You want brave people in your start-up. Anyone working at your start-up will be under constant pressure, either from the idea that their job could evaporate at any moment no matter how well they work, or due to the hours you’ll need them to take. There is no faster shortcut to finding out how brave a potential employee is than asking them what they would change about your start-up.
If they give an answer, prod them. Ask them why that’s the change they would make. The answer may not make sense to you because you have more information than them, but they don’t necessarily need the right answer. The fact they’re willing to not just point out a flaw but to offer a solution to that flaw makes them a good potential hire.
If they have no answer, prod them. Find out how much they actually know about your start-up and whether or not that ignorance is due to information being unavailable or a general attitude problem.
Plenty of people read, but not everyone reads to learn. Instructional documents and tutorials are boring to most people. The exception lies in people who’re eager to improve themselves. These are the people you want on the team. These people have the initiative and intelligence required to contribute to and survive in a start-up.
What they’re learning is largely unimportant, though it’s certainly beneficial if they’re reading up on marketing or sales. The fact is, they’re trying to improve themselves. You’ll need people who can grow with the start-up. If they can’t keep up with the start-up’s growth and the challenges that’ll scale with that growth, they’ll become dead weight.

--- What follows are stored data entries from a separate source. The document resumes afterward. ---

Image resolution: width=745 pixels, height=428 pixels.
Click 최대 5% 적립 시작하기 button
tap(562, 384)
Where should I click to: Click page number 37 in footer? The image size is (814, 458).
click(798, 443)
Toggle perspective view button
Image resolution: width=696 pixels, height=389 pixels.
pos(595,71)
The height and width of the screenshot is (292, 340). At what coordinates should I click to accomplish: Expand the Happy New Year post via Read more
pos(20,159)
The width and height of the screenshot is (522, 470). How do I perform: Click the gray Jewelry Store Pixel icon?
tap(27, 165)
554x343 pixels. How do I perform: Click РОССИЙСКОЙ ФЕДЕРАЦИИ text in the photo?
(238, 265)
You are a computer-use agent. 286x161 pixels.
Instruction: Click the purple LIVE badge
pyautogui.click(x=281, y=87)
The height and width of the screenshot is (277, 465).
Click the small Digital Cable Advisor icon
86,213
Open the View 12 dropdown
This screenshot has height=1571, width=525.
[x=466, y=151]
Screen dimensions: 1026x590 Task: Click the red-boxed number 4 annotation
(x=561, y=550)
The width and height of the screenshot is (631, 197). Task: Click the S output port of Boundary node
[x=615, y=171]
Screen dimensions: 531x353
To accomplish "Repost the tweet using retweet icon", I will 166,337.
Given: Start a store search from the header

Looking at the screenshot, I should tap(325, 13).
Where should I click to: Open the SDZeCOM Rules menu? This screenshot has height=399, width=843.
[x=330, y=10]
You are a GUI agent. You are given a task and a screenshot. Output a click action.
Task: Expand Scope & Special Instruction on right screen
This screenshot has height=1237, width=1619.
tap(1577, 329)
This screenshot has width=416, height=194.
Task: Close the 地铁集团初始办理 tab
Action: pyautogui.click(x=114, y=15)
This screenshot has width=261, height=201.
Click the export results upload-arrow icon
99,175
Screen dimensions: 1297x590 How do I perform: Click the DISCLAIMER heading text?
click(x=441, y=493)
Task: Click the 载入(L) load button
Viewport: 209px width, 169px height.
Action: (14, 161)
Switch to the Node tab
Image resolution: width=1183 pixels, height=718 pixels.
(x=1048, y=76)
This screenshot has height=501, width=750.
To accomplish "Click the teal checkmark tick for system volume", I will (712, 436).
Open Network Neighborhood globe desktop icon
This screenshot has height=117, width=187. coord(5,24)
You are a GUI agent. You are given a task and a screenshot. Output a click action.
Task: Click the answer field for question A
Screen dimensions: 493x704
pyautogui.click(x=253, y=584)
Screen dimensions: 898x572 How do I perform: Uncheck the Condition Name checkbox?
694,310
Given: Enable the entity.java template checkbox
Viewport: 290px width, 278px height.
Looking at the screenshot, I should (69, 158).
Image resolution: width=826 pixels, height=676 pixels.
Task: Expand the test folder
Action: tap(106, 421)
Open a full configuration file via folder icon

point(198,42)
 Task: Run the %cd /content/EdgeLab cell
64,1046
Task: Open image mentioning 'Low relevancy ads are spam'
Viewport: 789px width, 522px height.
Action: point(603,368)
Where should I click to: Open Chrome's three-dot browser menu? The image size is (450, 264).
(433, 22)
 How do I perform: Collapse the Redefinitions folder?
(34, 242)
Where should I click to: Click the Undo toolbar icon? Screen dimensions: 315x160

As an entrepreneur, you may have come to the conclusion that a work-life balance is functionally impossible. The start-up needs your attention and when it comes time to choose between your company and your family, the company will and probably should win. This makes any downtime or hobbies important. Whatever time you can scrape together for yourself is time you spend recovering from work.
Asking potential employees what they do for fun informs you of their lifestyle and whether or not they can survive being in a start-up. Those with no hobbies may seem good on paper, but they’re more likely to burn-out than burn bright. Look for people who can stop working and focus on rest and recovery.
What people are proud of is indicative of what values they hold dear. Asking an interviewee which of their professional accomplishments they’re most proud of will tell you how they define success and how much they’ve actually gotten done. For the most part, the scale of their success isn’t important – you want to focus on what kind of success it was.
Is it the kind of success that indicate meeting goals or surpassing them? You’re looking for the latter, for people who don’t just meet the deadline but instead get things done early so they can do even more. You want people who aren’t satisfied with meeting quotas. They want instead to prove that more can be done.
These questions aren’t perfect. Even employees who answered them correctly may turn out to be duds. As an entrepreneur, that’s just a risk you’ll have to take. However, asking these questions reduces the odds of getting a dud and increases the chance that whomever you hire will benefit your start-up for years to come.